=== Listed records ===

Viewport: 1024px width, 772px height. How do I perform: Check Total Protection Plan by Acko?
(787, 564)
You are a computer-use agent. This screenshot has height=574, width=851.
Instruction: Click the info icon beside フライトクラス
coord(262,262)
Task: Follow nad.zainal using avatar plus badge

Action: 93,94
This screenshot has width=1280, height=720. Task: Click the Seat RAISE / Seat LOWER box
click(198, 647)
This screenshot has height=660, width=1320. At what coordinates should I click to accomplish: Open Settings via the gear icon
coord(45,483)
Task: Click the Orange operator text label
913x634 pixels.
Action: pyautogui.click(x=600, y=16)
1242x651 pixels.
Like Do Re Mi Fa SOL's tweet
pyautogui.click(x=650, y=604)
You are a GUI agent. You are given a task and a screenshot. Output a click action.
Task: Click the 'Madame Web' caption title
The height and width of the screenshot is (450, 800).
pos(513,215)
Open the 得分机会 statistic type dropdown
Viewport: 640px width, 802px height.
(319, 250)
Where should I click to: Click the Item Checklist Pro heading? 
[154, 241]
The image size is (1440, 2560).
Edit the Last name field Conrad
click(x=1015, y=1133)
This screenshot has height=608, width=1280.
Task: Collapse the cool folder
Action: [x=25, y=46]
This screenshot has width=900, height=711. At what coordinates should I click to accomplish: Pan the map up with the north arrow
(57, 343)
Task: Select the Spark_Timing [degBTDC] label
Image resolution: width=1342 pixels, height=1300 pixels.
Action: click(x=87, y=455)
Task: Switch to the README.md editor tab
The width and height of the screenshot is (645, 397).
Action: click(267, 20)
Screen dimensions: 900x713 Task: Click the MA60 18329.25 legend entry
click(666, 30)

===

## Exercise
Quote the line that contains "This screenshot has height=660, width=1320." and each line after it through the end of the data, exactly, leaving out everything else.

## Completed task
This screenshot has height=660, width=1320. At what coordinates should I click to accomplish: Open Settings via the gear icon
coord(45,483)
Task: Click the Orange operator text label
913x634 pixels.
Action: pyautogui.click(x=600, y=16)
1242x651 pixels.
Like Do Re Mi Fa SOL's tweet
pyautogui.click(x=650, y=604)
You are a GUI agent. You are given a task and a screenshot. Output a click action.
Task: Click the 'Madame Web' caption title
The height and width of the screenshot is (450, 800).
pos(513,215)
Open the 得分机会 statistic type dropdown
Viewport: 640px width, 802px height.
(319, 250)
Where should I click to: Click the Item Checklist Pro heading? 
[154, 241]
The image size is (1440, 2560).
Edit the Last name field Conrad
click(x=1015, y=1133)
This screenshot has height=608, width=1280.
Task: Collapse the cool folder
Action: [x=25, y=46]
This screenshot has width=900, height=711. At what coordinates should I click to accomplish: Pan the map up with the north arrow
(57, 343)
Task: Select the Spark_Timing [degBTDC] label
Image resolution: width=1342 pixels, height=1300 pixels.
Action: click(x=87, y=455)
Task: Switch to the README.md editor tab
The width and height of the screenshot is (645, 397).
Action: click(267, 20)
Screen dimensions: 900x713 Task: Click the MA60 18329.25 legend entry
click(666, 30)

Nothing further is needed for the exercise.